Q. Where we live in Virginia, we don’t have many Catholic churches. For the four churches in our area, we have five priests and only one speaks understandable English. The other four are from Africa and speak with thick accents. We may catch one or two words in the homily, but that’s all. Basically, we just sit there and get no teaching or inspiration. Is it possible for us to attend the Presbyterian church service instead? (Virginia)
A. No. Your obligation as a Catholic is to participate in the Mass on Sundays and holy days of obligation, as you’ll find in the Code of Canon Law, No. 1247. You would not fulfill that requirement by attendance at a Presbyterian service — nor would you receive the immeasurable benefit of weekly Communion with Jesus through the Eucharist.
I do, however, sympathize with your plight. Hearing the word of God broken open in a homily is a vital part of the eucharistic experience — and if you are regularly missing that, you are missing a lot.
So here are my suggestions. I think you should talk with your pastor and voice your concern — ideally, along with a small group of like-minded parishioners.
Perhaps some accommodation could be made, such as having the homily written by the priest-celebrant read to the congregation by a lector, or, coupled with an oral delivery, having the homily text printed on the parish’s website so that parishioners could read it later on.
My hope is that, eventually, there will be larger numbers of American young men entering the seminary. In the meantime, I am very grateful to priests from Africa and elsewhere who are coming to the U.S. to fill the gap. Without them, there would be far more U.S. Catholics without a weekly Sunday Mass.

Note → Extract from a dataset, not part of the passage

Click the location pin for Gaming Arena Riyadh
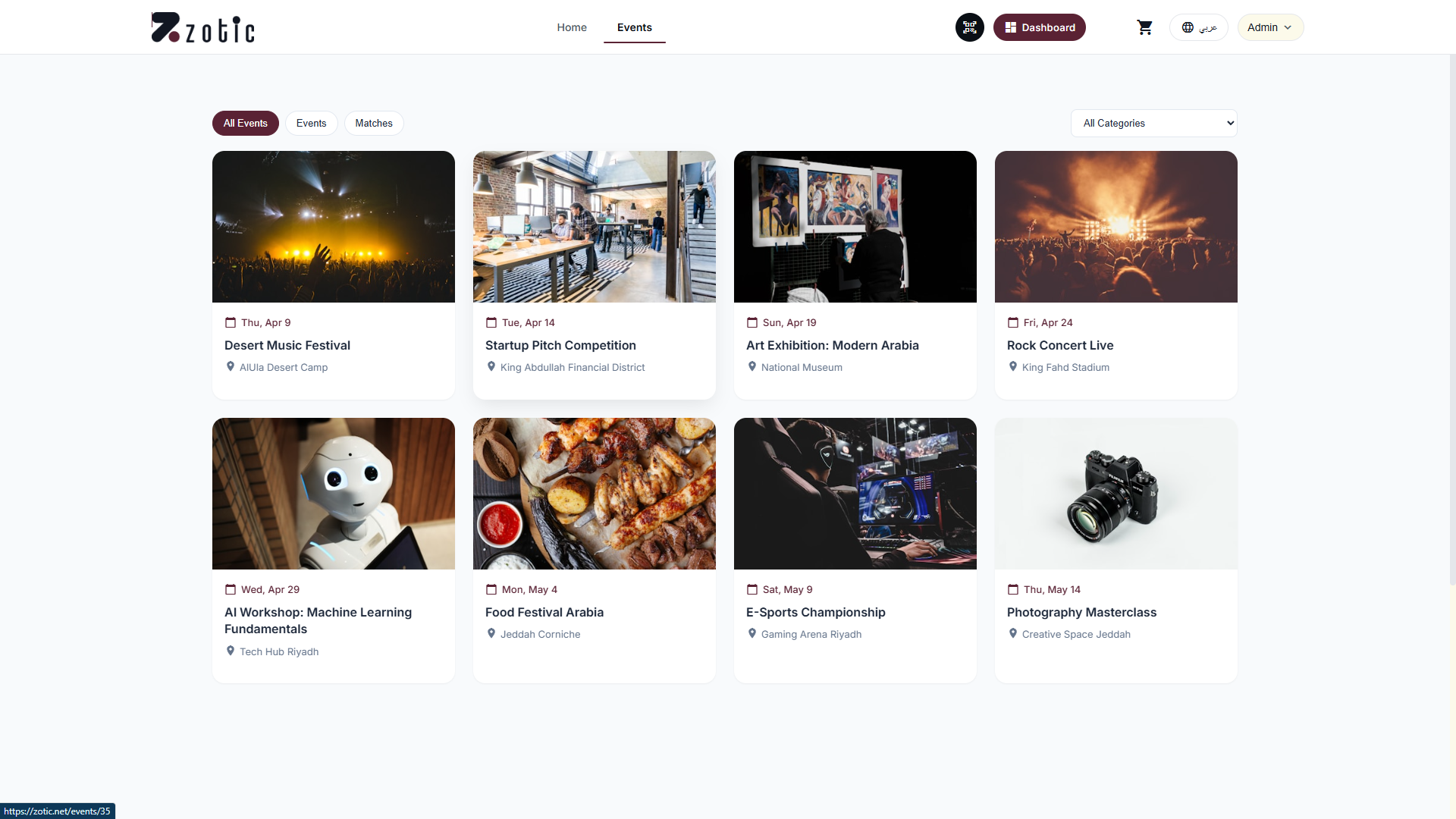 point(752,633)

Q. In a recent article on Our Lady in a well-known Catholic magazine, I was disturbed to read that the Blessed Mother was “saved retroactively from original sin” in view of the merits of Jesus Christ. I had always learned that, from the time of her conception, Mary was born without sin and already saved.
My knowledge of theology is admittedly limited so I could be wrong, but I find no reference to “retroactivity” in the church’s official teaching. Was the author of the article taking liberties in defining dogma? (Prospect, Kentucky)
A. I agree with you, and you are correct. The Catholic Church does believe that Mary was free from all sin from the time she was conceived in the womb of her mother, St. Anne. The problem, in the magazine article you reference, would seem to come from the author’s misuse of the word “retroactively.”
The correct word might have been “prospectively.” As Pope Pius IX said, when proclaiming the dogma of the Immaculate Conception in 1854, “the most Blessed Virgin Mary was, from the first moment of her conception, by a singular grace and privilege of almighty God and by virtue of the merits of Jesus Christ, savior of the human race, preserved immune from all stain of original sin.”
There was nothing “retroactive” about it: Mary’s privilege happened first, before the death and resurrection of her son Jesus — but it was an anticipatory privilege, granted in view of the (foreseen) merits of Christ’s redemptive action.
I think you can feel assured that the author of the article does understand the teaching properly since, in the paragraph previous to the one you quote, he wrote: “This dogma of the Immaculate Conception teaches that from the moment of Mary’s conception, which took place in the natural way between her parents Anne and Joachim, she was uniquely preserved from the stain of original sin.”